Vicinal dithiol-binding agent, phenylarsine oxide, inhibits inducible nitric-oxide synthase gene expression at a step of nuclear factor-kappaB DNA binding in hepatocytes.

Abstract Inflammatory cytokine interleukin 1β induces inducible nitric-oxide synthase (iNOS) mRNA and its protein, which are followed by increasing the production of nitric oxide, in primary cultures of rat hepatocytes. Nuclear factor-κB (NF-κB), an important transcription factor for iNOS gene expression, is also activated and translocated to the nucleus. In the present study, we found that vicinal dithiol-binding agent, phenylarsine oxide (PAO), inhibited the induction of iNOS protein and mRNA as well as the release of nitrite (nitric oxide metabolite) into the culture medium.
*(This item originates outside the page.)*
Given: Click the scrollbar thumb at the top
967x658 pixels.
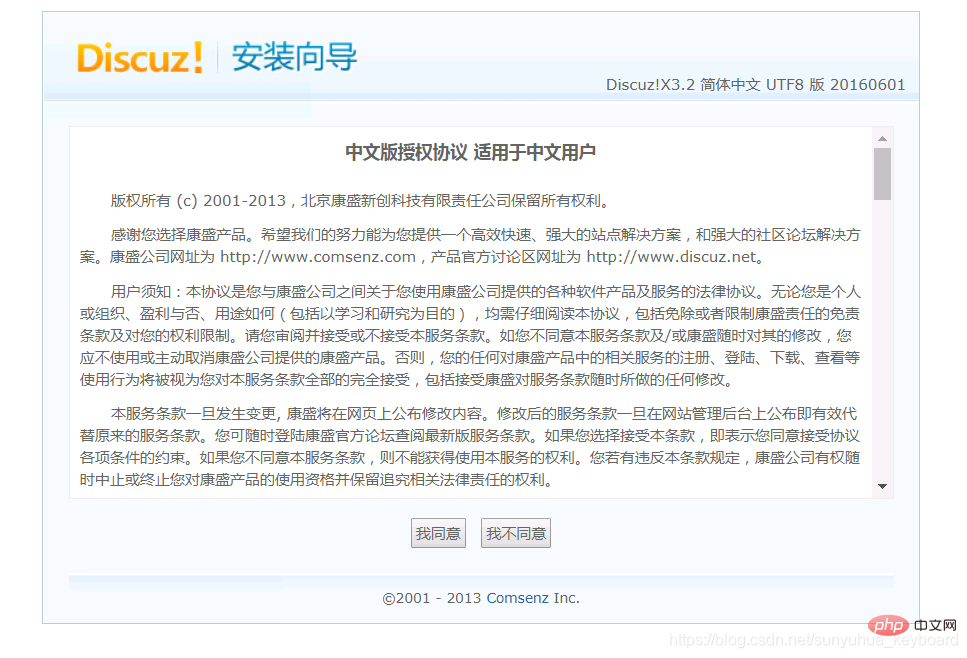Looking at the screenshot, I should coord(883,172).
Simultaneous addition of a vicinal dithiol compound, 2,3-dimercaptopropanol, with PAO completely abolished these inhibitions. PAO could not prevent either degradation of an inhibitory protein, IκB, of NF-κB or translocation of NF-κB to the nucleus. However, electrophoretic mobility shift assay demonstrated that PAO decreased the interaction between NF-κB and its binding consensus oligonucleotide. Transfection experiments with iNOS promoter-luciferase construct revealed that PAO inhibited NF-κB binding to DNA. These results indicate that PAO inhibits iNOS gene expression at a step of NF-κB binding to DNA by modifying its vicinal dithiol moiety, which may play a crucial role for the iNOS regulation in hepatocytes.